Friday, May 16, 2014

Location:
Ken Sanders Rare Books (268 S 200 E, SLC, UT)

Ken Sanders Rare Books is pleased to announce an exhibition of the collage artwork of Ernesto Edwards, opening at 6:30 PM on Friday, May 16th for Gallery Stroll at our downtown bookstore (268 South 200 East, SLC, UT). We will have twelve original collage works by Ernesto Edwards on display and for sale. The artwork will remain on exhibition until June 18th. This event is free and open to the public.

Ernesto Edwards’s collage works are currently included in the acclaimed travelling exhibition (showing in California, New York, and D.C.) and accompanying exhibition catalogue (published in 2013 by Pomegranate Press, [available at our bookstore for $65]) entitled “An Opening of the Field: Jess, Robert Duncan and Their Circle”.

“The refined, subtle collages of Ernesto Edwards (b. 1933) were completed by the early 1970s and have rarely been publicly exhibited. Edwards was born in Salt Lake City, Utah, and although he had little exposure to art and culture growing up, his grandmother brought home projects for him from her third-grade classroom and also encouraged him to past cut-out pictures into scrapbooks. In 1962, a few years after graduating from the University of Utah, he visited San Francisco, where he met the poet Lewis Ellingham and Ellingham’s friend Gail Chugg. They took “Ernie” (as Edwards was known in those days) to Katy’s Bar in North Beach, where he was introduced to the poets Jack Spicer and George Stanley. After quitting his job in Salt Lake City, Edwards returned to San Francisco, staying again with Ellingham and Chugg in Harwood Alley on Telegraph Hill.

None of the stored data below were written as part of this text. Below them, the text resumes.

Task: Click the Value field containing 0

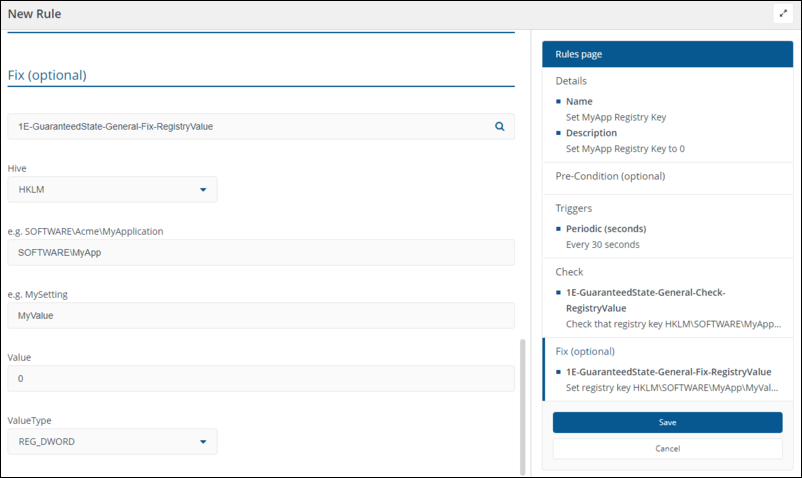Action: [x=260, y=378]
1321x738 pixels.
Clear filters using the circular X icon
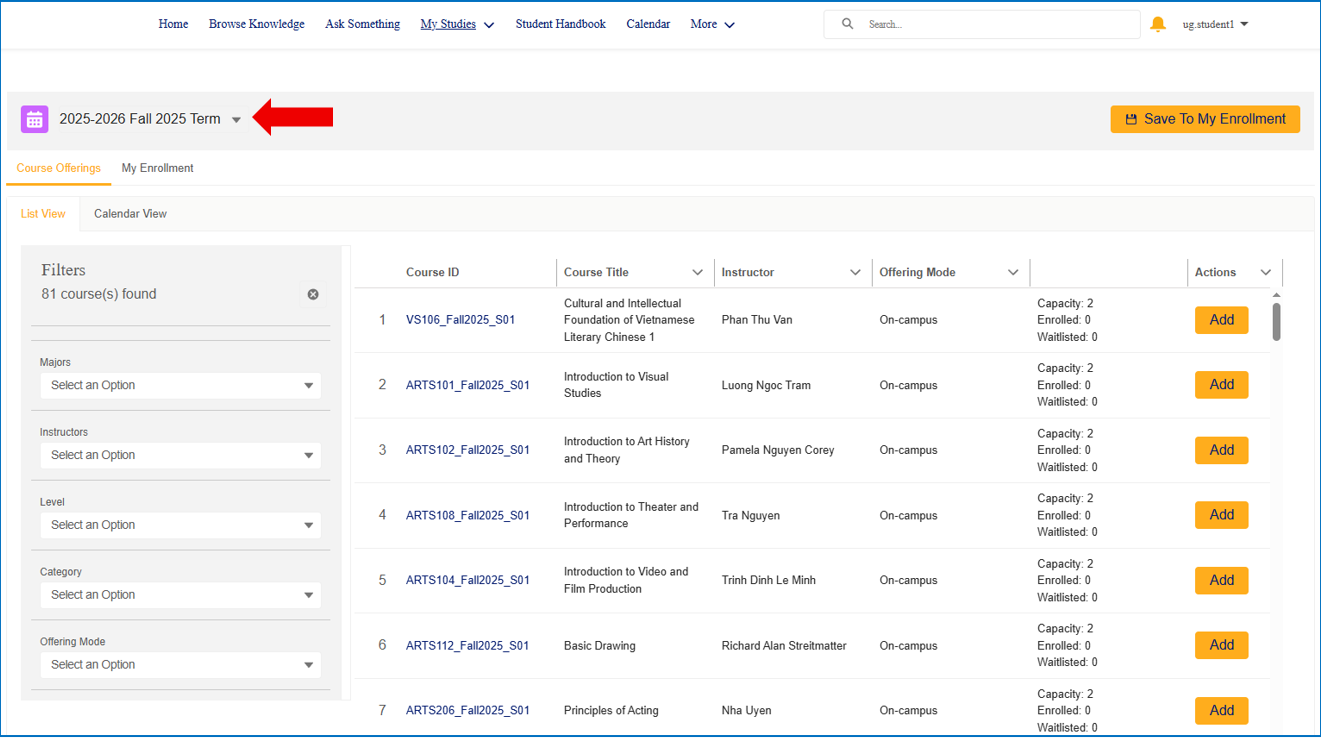click(313, 294)
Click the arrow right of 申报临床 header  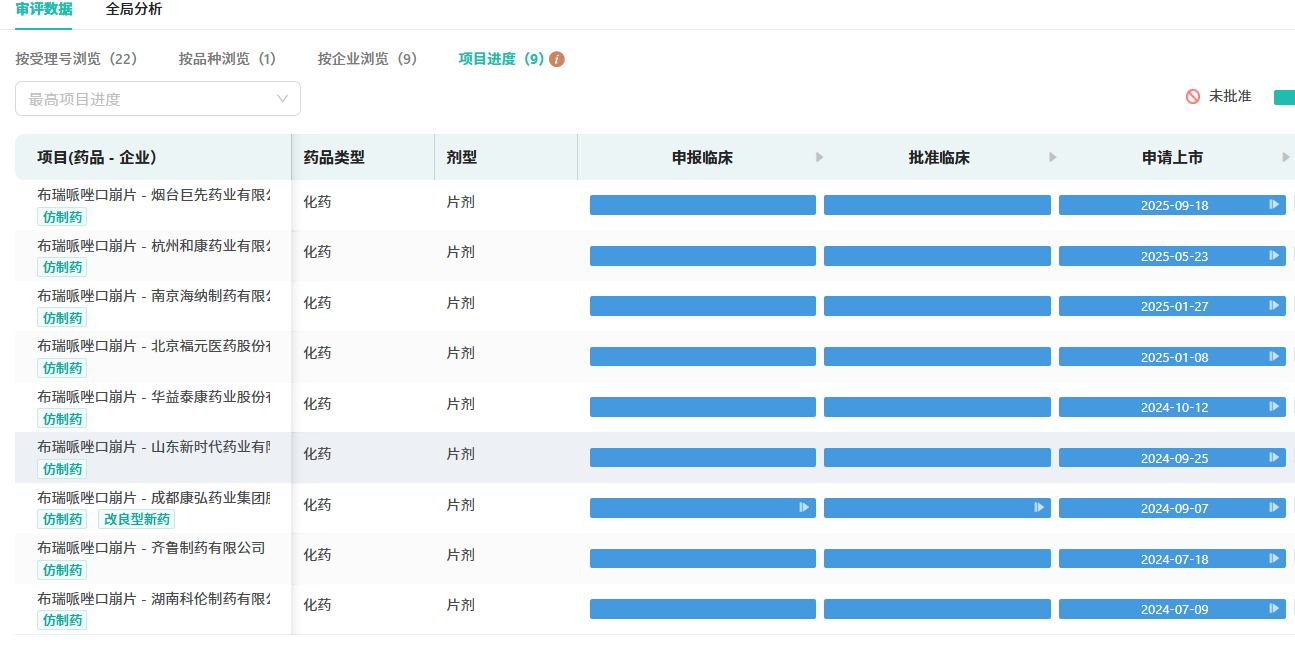[820, 157]
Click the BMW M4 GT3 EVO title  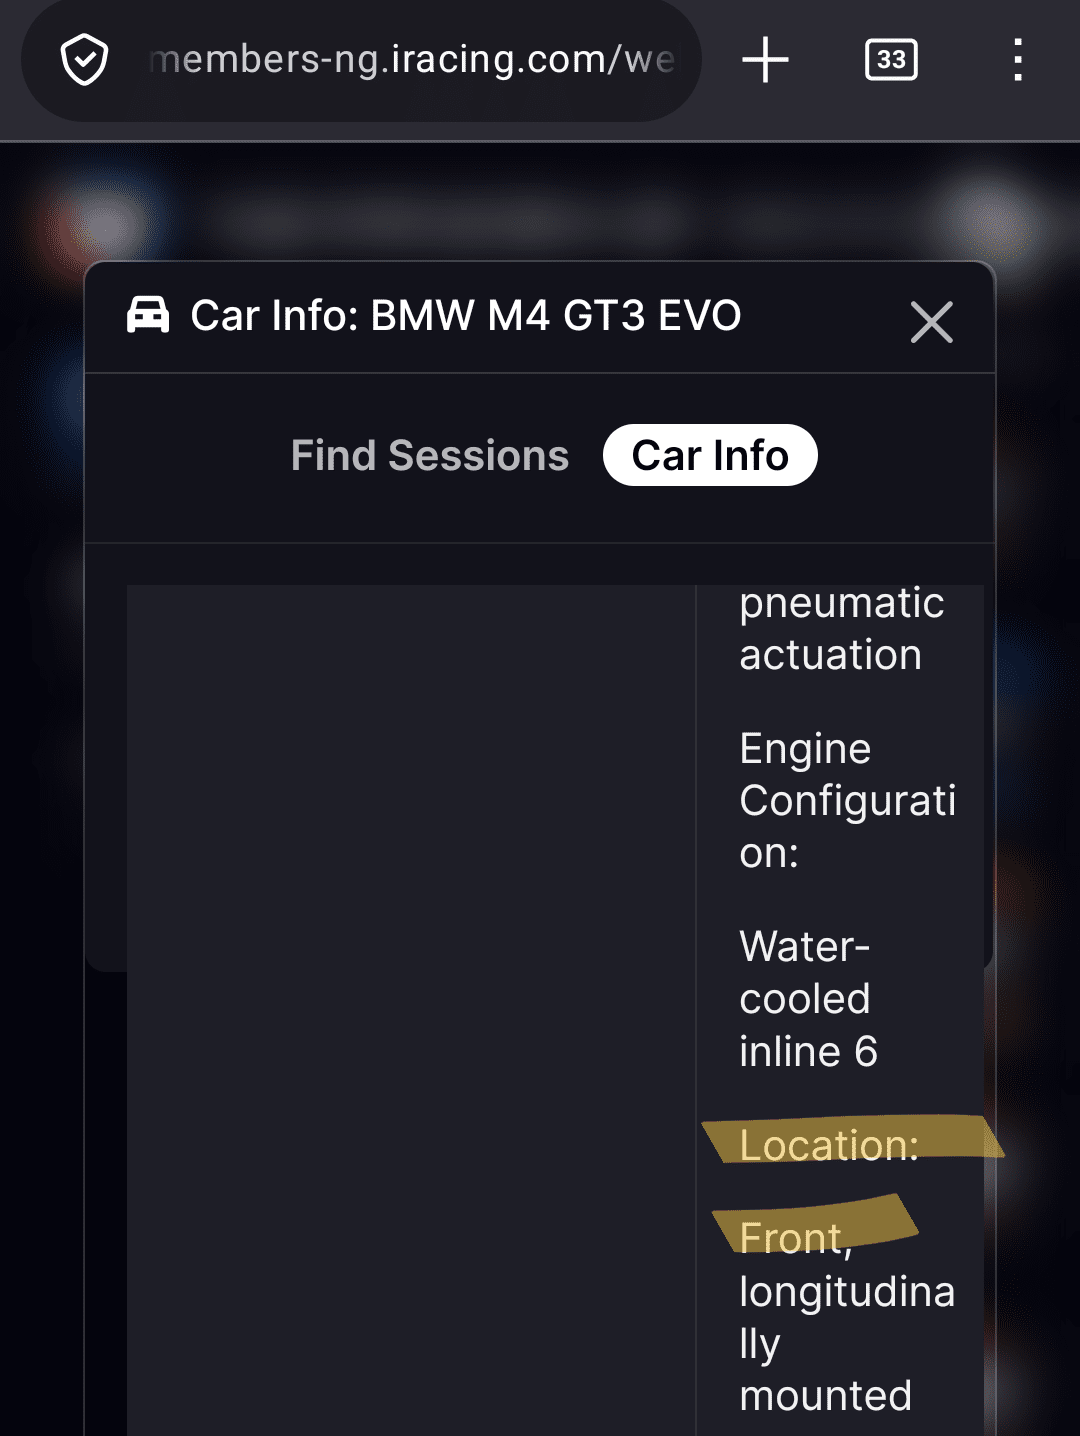pos(555,316)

During his first week after returning to the city Edwards went to the San Francisco Museum of Art and saw an exhibition of works by Jess, Bruce Conner, Lawrence Jordan, and other California “assemblage” artists. He was extremely interested in everything in the show but especially noticed collages by Jess. “I encountered Jess’s work for the first time there, which really inspired me,” he said. “I went back to Salt Lake City and started cutting up magazines, Life, and anything with pictures in it. Somehow Jess’s work made me think that I could do collage too.” When he showed his first attempts at collage to Bill McNeill, Tom Field, and other new friends, they urged him to continue his work.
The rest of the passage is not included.